West Coast - North of Bhaltos


The standing stones at Callanish (Callanais)

Doune Carloway (Dun Charlabhaigh) is one of the best-preserved brochs in Scotland.  

The inside of the double-walled tower - doorways to upper levels can be seen in the walls. 

Stairway between the two concentric walls of the tower gave access to upper levels. 

View from the second level of the broch. 

Gearrannan Blackhouse Village

Harris Tweed cloth can only be sold under that name if it is woven in manually-operated looms on the Isles of Lewis and Harris. This weaver demonstrates the process on a loom in one of the blackhouses at Gearrannan. 

This fairly modern blackhouse had all of the modern conveniences from when it was last used in the 1920's. 

North Coast


The Blackhouse Museum at Arnol. 
Blackhouses were the traditional dwellings in the Outer Hebrides. They had a double stone wall with dirt between the walls for insulation. The thatched roof was set so that rain ran off the roof onto the dirt between the two sets of walls, which increased the insulating properties and made the walls more windproof. Peat is stacked outside the blackhouse, to be burned for heat and cooking. 

Each blackhouse had a central hearth for the peat. There was no chimney. Smoke from the peat escaped through the thatched roof, providing waterproofing and keeping down vermin. The only windows were skylights buried in the thatch. As might be expected, the interior of the blackhouse was very smoky from the peat fire which was kept burning at all times. 

Traditional blackhouses were divided in two, one half for people and the other half as a byre for animals. 

Blackhouses were replaced in the 1920's and later by whtewashed "White Houses" - the name "blackhouse" did not refer to the soot on the walls, as might have been expected, but was actually just named as a contrast to the newer Whitehouses. 
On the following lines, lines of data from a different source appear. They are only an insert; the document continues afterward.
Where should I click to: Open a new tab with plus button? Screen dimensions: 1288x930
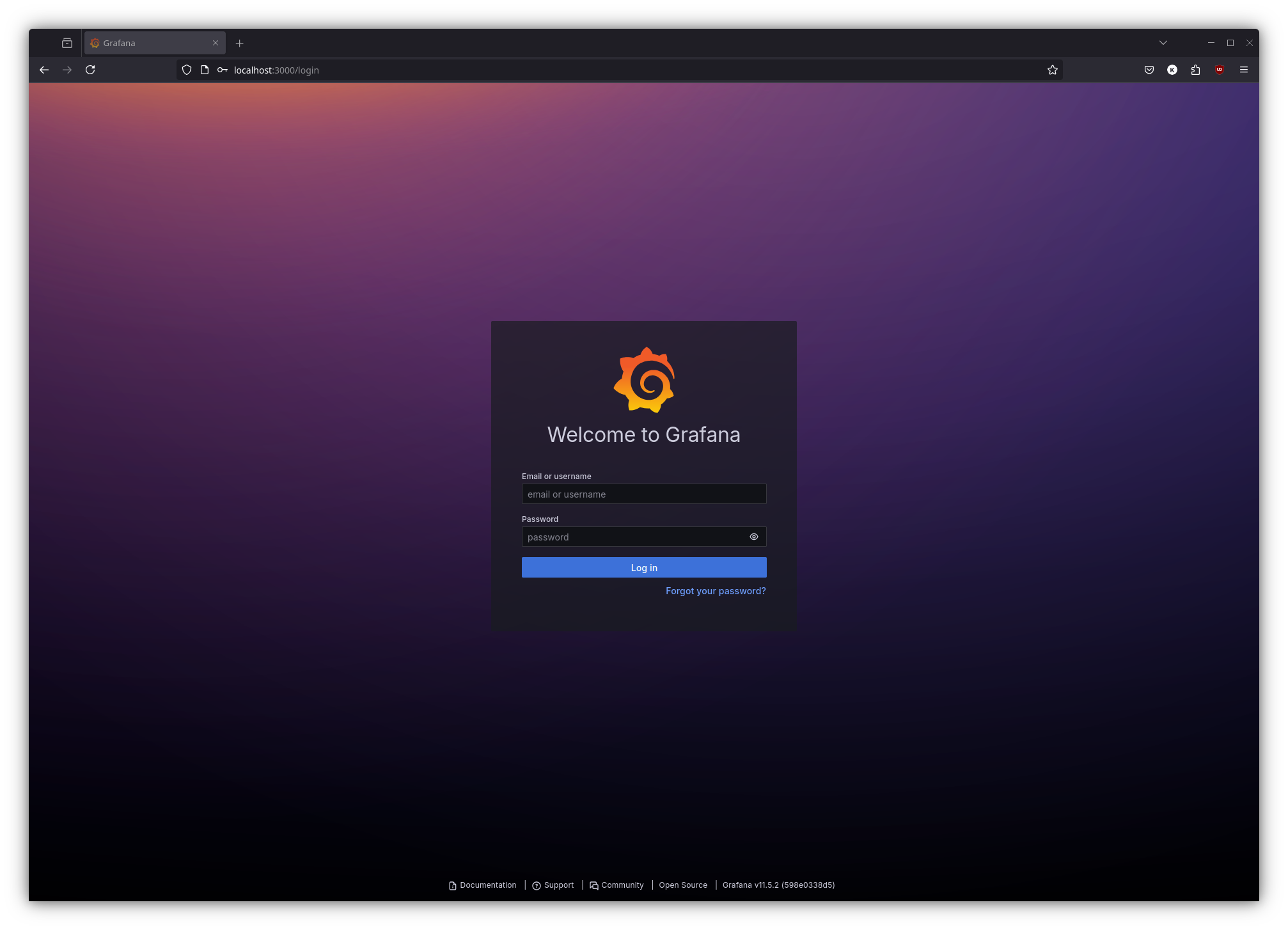pos(240,43)
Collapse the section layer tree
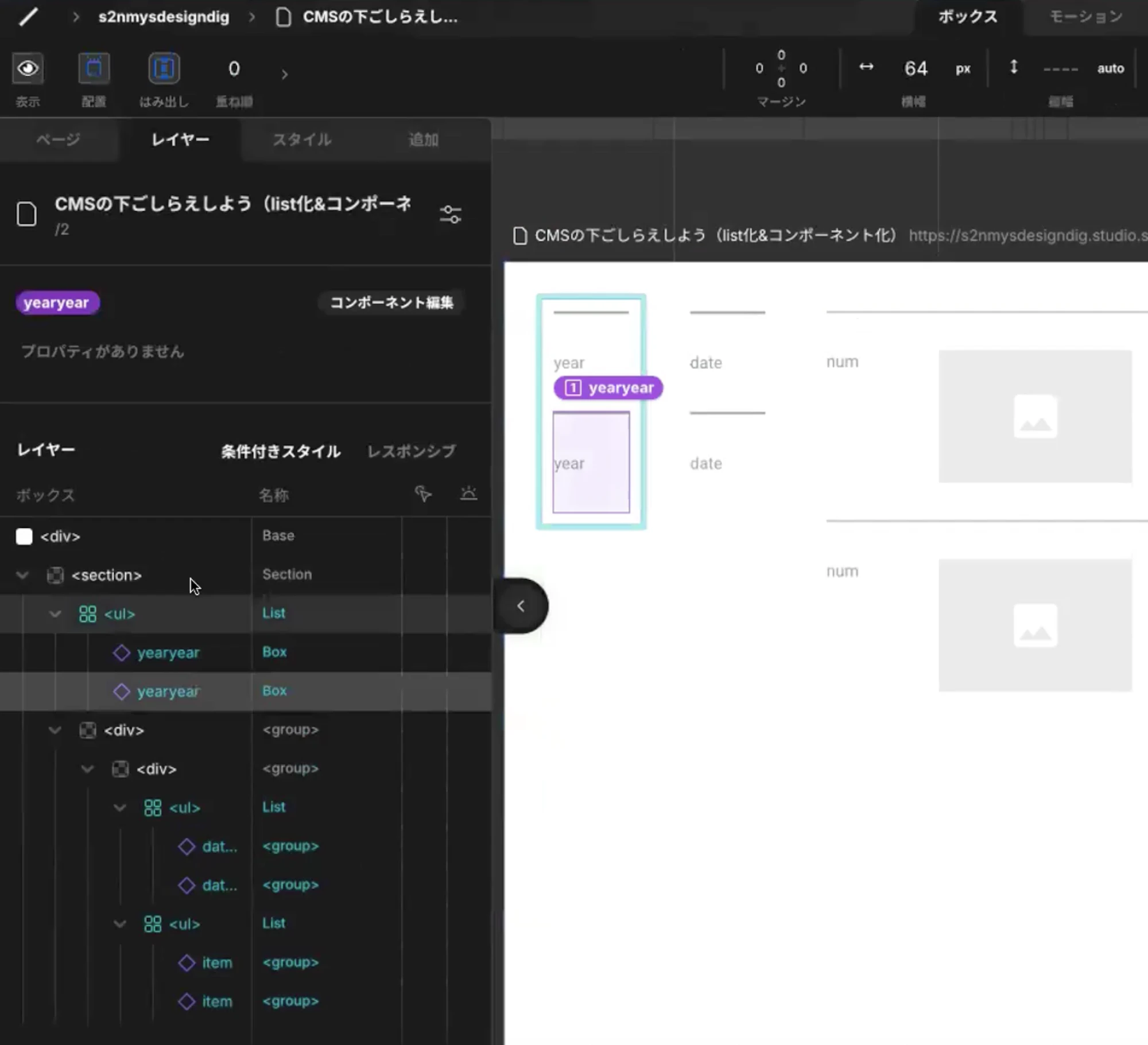Viewport: 1148px width, 1045px height. tap(22, 575)

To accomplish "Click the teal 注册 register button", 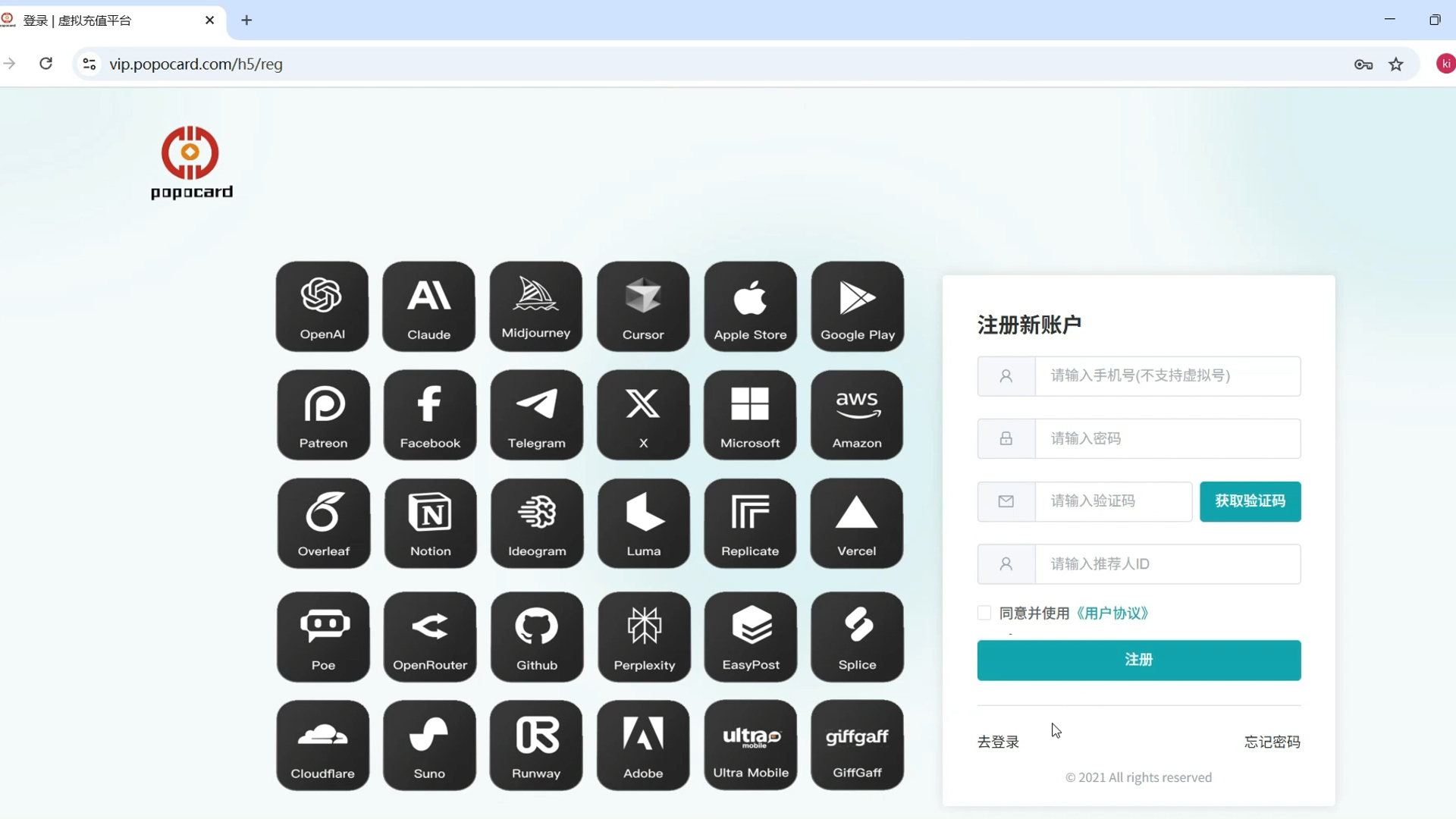I will 1138,660.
A Norse Kiln and Watermill at Shawbost

The Norse Mill used a horizontal water wheel in a channel underneath the mill through which a stream was led. 

Norse Kiln

Port Ness (Port Nis) is on the Butt of Lewis, the northernmost point of the island. 

Gannets diving for fish off Port Ness

Isle of Harris

The Isle of Harris is the southernmost portion of the combined island of Lewis and Harris.


Luskentyre Beach

Heavy traffic on the Golden Road - so called because of the cost of building it across the rugged, rocky terrain of eastern Harris

St. Clement's Church in Rodel at the southernmost point of Harris dates back to the late 15th or early 16th century.